_DOCUMENT TEXT_.
┌──

UPDATE: I have posted a response from Denise Draper, head of the SSIS team, here: http://blogs.conchango.com/jamiethomson/archive/2007/07/30/SSIS_3A00_-A-response-from-Microsoft-to-the-growing-criticism.aspx
A colleague recently pointed out this thread to me from Oren Eini's blog. The post is entitled SSIS' 15 Faults and boy-oh-boy does this guy have it in for SSIS. So do alot of the people leaving comments.
I have to admit that Oren and his commenters raise some great points that I wholeheartedly agree with. A far-from-perfect design UI, overly verbose errors, painful deployment strategies, VERY poor expression builder, less-than-perfect support for other platforms, too many mouse clicks required to do many things, maintaining different packages that do basically the same thing save for differering metadata, no 'UNDO' functionality, packages are effectively binary objects in regard to source control, dead hyperlinks to help pages, awfully crappy SQL editor...the list is pretty long and doesn't make great reading for the SSIS team. I would suggest that fixing these pain points should be a priority for katmai and that the powers that be give the SSIS team the manpower they need to do that - unfortunately I have it on good authority that that is not happening.
There are other points on there though that I don't feel are warranted and I think it only fair to reply to them which I'm going to do below. Not all of them are Oren's points either - many of them are from his blog commenters.
- I wish I had a dollar for every time that SSIS kept track of something it shouldn't. Be it the old configuration, hard coding the connection string inside the package and completely ignoring the configuration JT: I have never seen this happen in three years of using the product. If it seems as though configurations are not being used then they have been setup wrongly. That is not to say that the process of setting them up couldn't be improved.
- Security? Who needs that JT: Is this a serious comment? the Trustworthy Computing Initiative was instigated in Microsoft to ensure products were MORE secure. As a result SQL Server is now considered to be the most secure database platform on the planet (http://news.com.com/2008-1002_3-6164785.html?part=rss%26tag=2547-1_3-0-20%26subj=news).

└──

_REQUEST A_.
Do the following statements agree with the SSIS post? Answer yes or no for each, and quote the words of the post that decide it.
(i) The author says he has never seen SSIS ignore a configuration in three years of using it.
(ii) The author says that every point he replies to comes from Oren.
(iii) The author reports that the SSIS team is being given the manpower it needs for katmai.

_LISTED ENTRIES_.
┌──

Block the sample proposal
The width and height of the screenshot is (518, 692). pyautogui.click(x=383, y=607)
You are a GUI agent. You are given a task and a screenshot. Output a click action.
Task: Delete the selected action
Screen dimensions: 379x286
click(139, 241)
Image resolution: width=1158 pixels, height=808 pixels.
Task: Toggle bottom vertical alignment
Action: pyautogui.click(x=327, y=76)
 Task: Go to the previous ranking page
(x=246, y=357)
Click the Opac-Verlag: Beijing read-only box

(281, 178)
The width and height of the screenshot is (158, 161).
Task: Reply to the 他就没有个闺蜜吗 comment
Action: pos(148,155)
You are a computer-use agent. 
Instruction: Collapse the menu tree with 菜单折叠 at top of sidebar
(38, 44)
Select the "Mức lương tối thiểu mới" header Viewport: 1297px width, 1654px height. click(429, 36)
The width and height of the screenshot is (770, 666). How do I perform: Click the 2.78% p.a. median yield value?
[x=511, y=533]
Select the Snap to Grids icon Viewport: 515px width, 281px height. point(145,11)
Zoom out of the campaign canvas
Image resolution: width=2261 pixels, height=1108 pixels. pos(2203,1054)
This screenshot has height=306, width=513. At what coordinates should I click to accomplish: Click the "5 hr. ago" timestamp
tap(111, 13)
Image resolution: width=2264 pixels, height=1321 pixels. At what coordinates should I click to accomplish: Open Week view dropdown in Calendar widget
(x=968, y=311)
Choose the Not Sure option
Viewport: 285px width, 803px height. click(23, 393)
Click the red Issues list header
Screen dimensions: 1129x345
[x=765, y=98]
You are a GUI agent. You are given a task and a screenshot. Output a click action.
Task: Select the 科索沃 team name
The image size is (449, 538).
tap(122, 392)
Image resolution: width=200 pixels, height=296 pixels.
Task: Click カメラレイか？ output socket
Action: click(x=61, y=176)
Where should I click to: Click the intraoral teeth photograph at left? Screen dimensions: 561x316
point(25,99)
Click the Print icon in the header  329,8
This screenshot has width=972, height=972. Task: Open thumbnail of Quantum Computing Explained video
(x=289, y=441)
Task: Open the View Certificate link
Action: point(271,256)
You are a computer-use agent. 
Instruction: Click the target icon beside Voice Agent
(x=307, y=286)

└──

_REQUEST B_. Retype the part of the rows that opens with the line containing "Task: Go to the previous ranking page" and closes with the last row, including both ends.

_WRITTEN RESPONSE A_.
(i) Yes: "I have never seen this happen in three years of using the product."
(ii) No: "Not all of them are Oren's points either - many of them are from his blog commenters."
(iii) No: "unfortunately I have it on good authority that that is not happening."

_WRITTEN RESPONSE B_.
 Task: Go to the previous ranking page
(x=246, y=357)
Click the Opac-Verlag: Beijing read-only box

(281, 178)
The width and height of the screenshot is (158, 161).
Task: Reply to the 他就没有个闺蜜吗 comment
Action: pos(148,155)
You are a computer-use agent. 
Instruction: Collapse the menu tree with 菜单折叠 at top of sidebar
(38, 44)
Select the "Mức lương tối thiểu mới" header Viewport: 1297px width, 1654px height. click(429, 36)
The width and height of the screenshot is (770, 666). How do I perform: Click the 2.78% p.a. median yield value?
[x=511, y=533]
Select the Snap to Grids icon Viewport: 515px width, 281px height. point(145,11)
Zoom out of the campaign canvas
Image resolution: width=2261 pixels, height=1108 pixels. pos(2203,1054)
This screenshot has height=306, width=513. At what coordinates should I click to accomplish: Click the "5 hr. ago" timestamp
tap(111, 13)
Image resolution: width=2264 pixels, height=1321 pixels. At what coordinates should I click to accomplish: Open Week view dropdown in Calendar widget
(x=968, y=311)
Choose the Not Sure option
Viewport: 285px width, 803px height. click(23, 393)
Click the red Issues list header
Screen dimensions: 1129x345
[x=765, y=98]
You are a GUI agent. You are given a task and a screenshot. Output a click action.
Task: Select the 科索沃 team name
The image size is (449, 538).
tap(122, 392)
Image resolution: width=200 pixels, height=296 pixels.
Task: Click カメラレイか？ output socket
Action: click(x=61, y=176)
Where should I click to: Click the intraoral teeth photograph at left? Screen dimensions: 561x316
point(25,99)
Click the Print icon in the header  329,8
This screenshot has width=972, height=972. Task: Open thumbnail of Quantum Computing Explained video
(x=289, y=441)
Task: Open the View Certificate link
Action: point(271,256)
You are a computer-use agent. 
Instruction: Click the target icon beside Voice Agent
(x=307, y=286)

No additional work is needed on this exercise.